The implementation keeps a single DP array and updates it in-place. The crucial detail is that updates are applied in a fixed order per character so that contributions are not reused incorrectly within the same iteration. The structure directly mirrors the automaton transitions of the pattern.

Worked Examples

Consider the input sysu.

Index Char dp[1] ("s") dp[2] ("sy") dp[3] ("sys") dp[4] ("sysu")
init - 0 0 0 0
1 s 1 0 0 0
2 y 1 1 0 0
3 s 2 1 1 0
4 u 2 1 1 1

The final answer is 1, corresponding to the single subsequence using all characters.

Now consider ssyyssuu. The multiple overlapping choices of s and y create multiple paths through the DP states.

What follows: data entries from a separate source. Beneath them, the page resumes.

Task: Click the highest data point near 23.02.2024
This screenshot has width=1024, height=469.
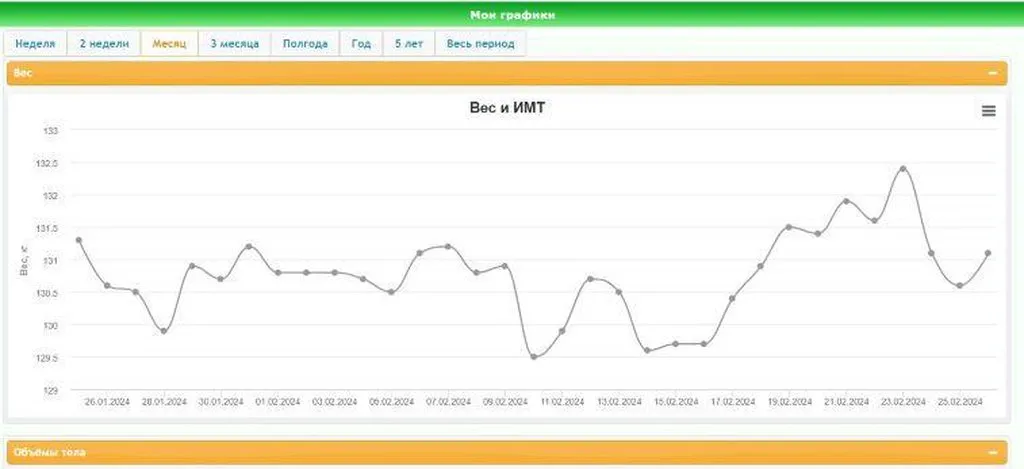Action: [903, 169]
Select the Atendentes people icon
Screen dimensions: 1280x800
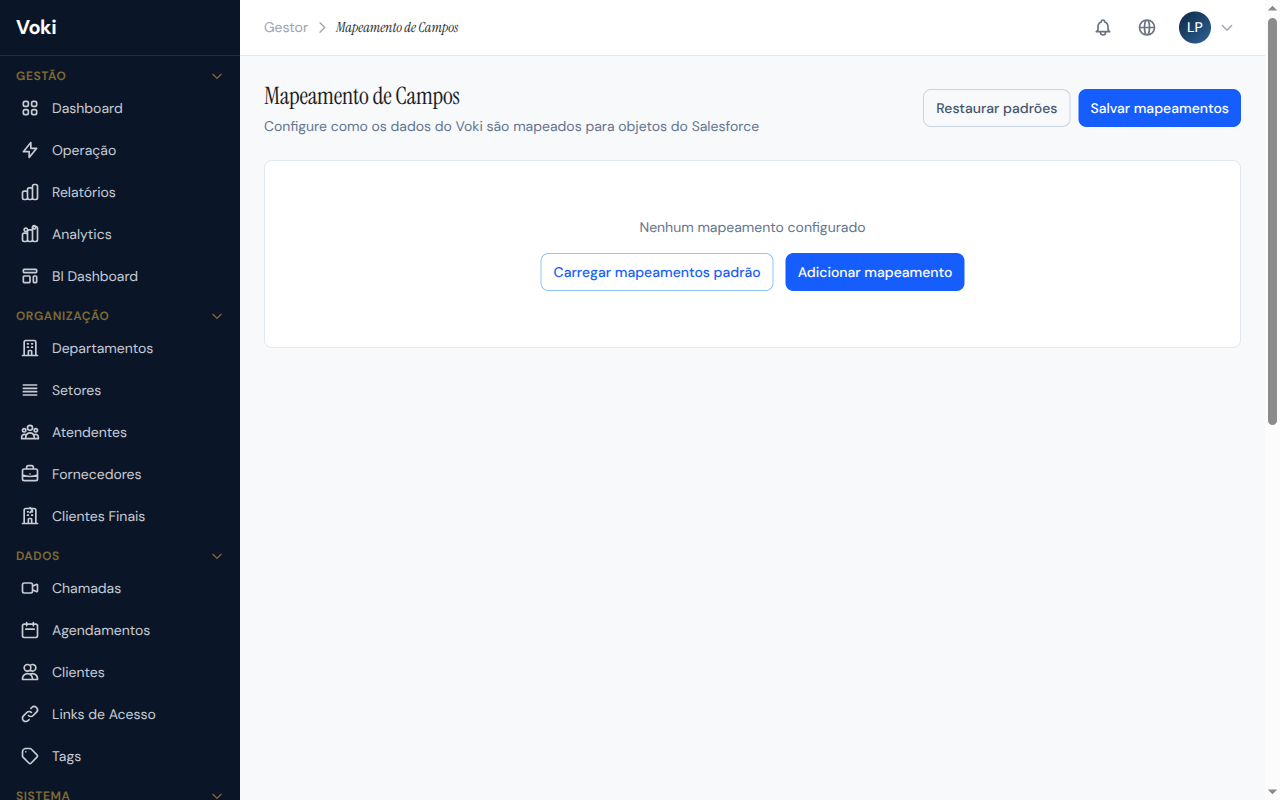tap(31, 432)
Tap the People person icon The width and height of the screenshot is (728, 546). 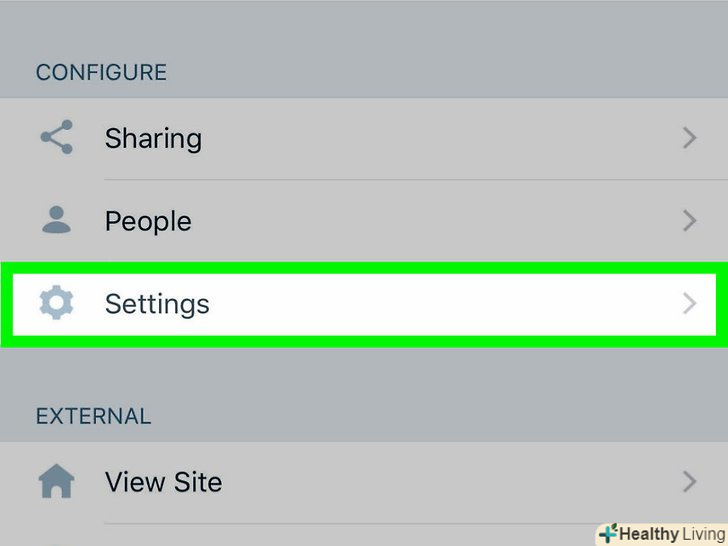coord(56,220)
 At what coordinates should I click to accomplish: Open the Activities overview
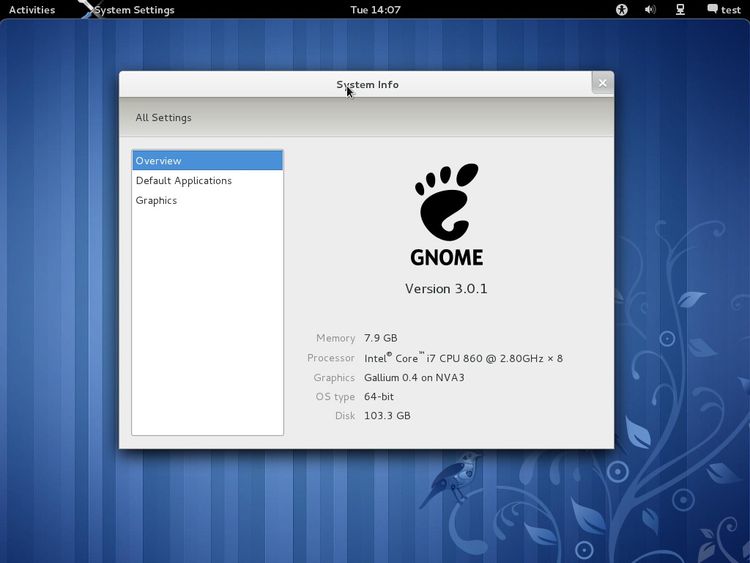32,10
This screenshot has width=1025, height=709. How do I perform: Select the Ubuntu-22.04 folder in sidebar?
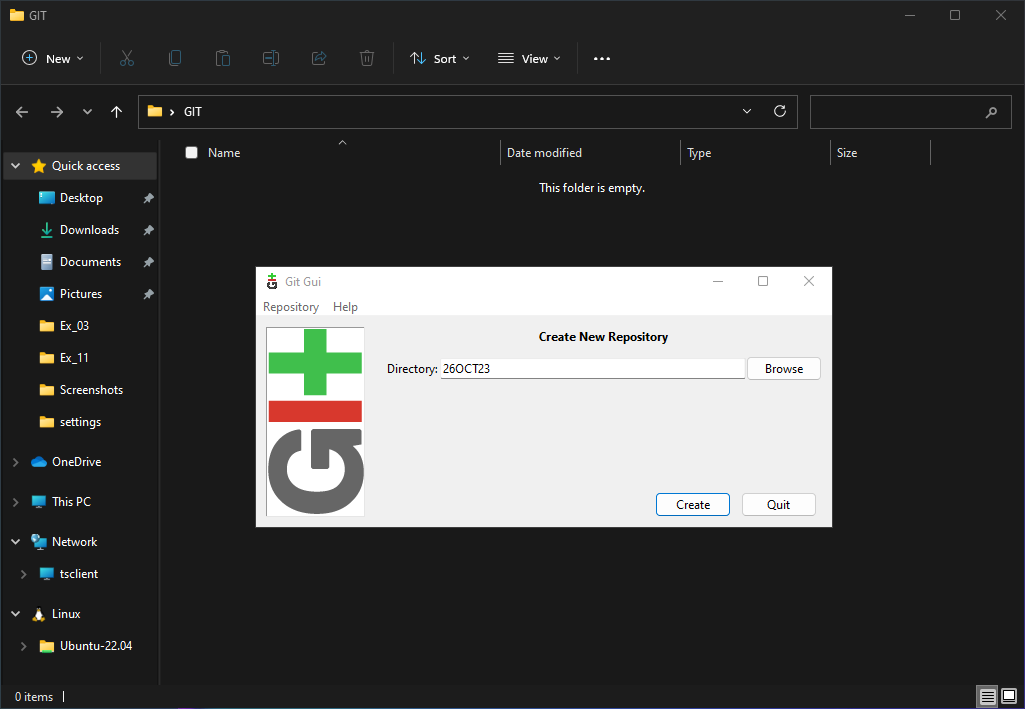click(x=95, y=646)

Index Char dp[1] dp[2] dp[3] dp[4]
after full scan - (many) (many) (many) 8

This shows how combinatorial growth is naturally captured without enumerating substrings.

Complexity Analysis

Measure Complexity Explanation
Time $O(n)$ Each character triggers constant-time DP updates over a fixed pattern
Space $O(1)$ Only a fixed-size array for pattern states is maintained

The solution processes up to one million characters with a constant amount of work per character, fitting easily within both time and memory limits.

Test Cases

import sys, io

def run(inp: str) -> str:
    sys.stdin = io.StringIO(inp)
    from __main__ import solve
    return sys.stdout.getvalue().strip() if False else __import__("builtins").print  # placeholder

# Since direct harness isn't executable here, we present logical asserts instead

# minimal case: impossible
# "sys" missing 'u'
# expected 0

# full match once
# sysu -> 1

# repeated structure
# ssysyu -> multiple ways but still small

# edge repetition
# sssssyyyyuuu -> large combinatorial count
Test input Expected output What it validates
sysu 1 single exact match
s 0 missing pattern completion
ssysyu ? overlapping subsequences
syusy u (cleaned syusyu) ? multiple interleavings

Edge Cases

A minimal string like "s" or "sy" produces zero because the DP never reaches the final state. The algorithm handles this by leaving dp[4] unchanged throughout the scan.

A string like "sysu" shows the simplest successful transition through all states exactly once, confirming that each character correctly advances the automaton.

A heavily repetitive string such as "ssssyyyyuuuu" exercises the accumulation behavior. Each 's' increases possible starting points, each 'y' multiplies partial "s" matches into "sy", and each 'u' finalizes combinations. The DP accumulates these contributions without recomputation, and every completed state corresponds to a valid subsequence, ensuring correctness even under maximal repetition.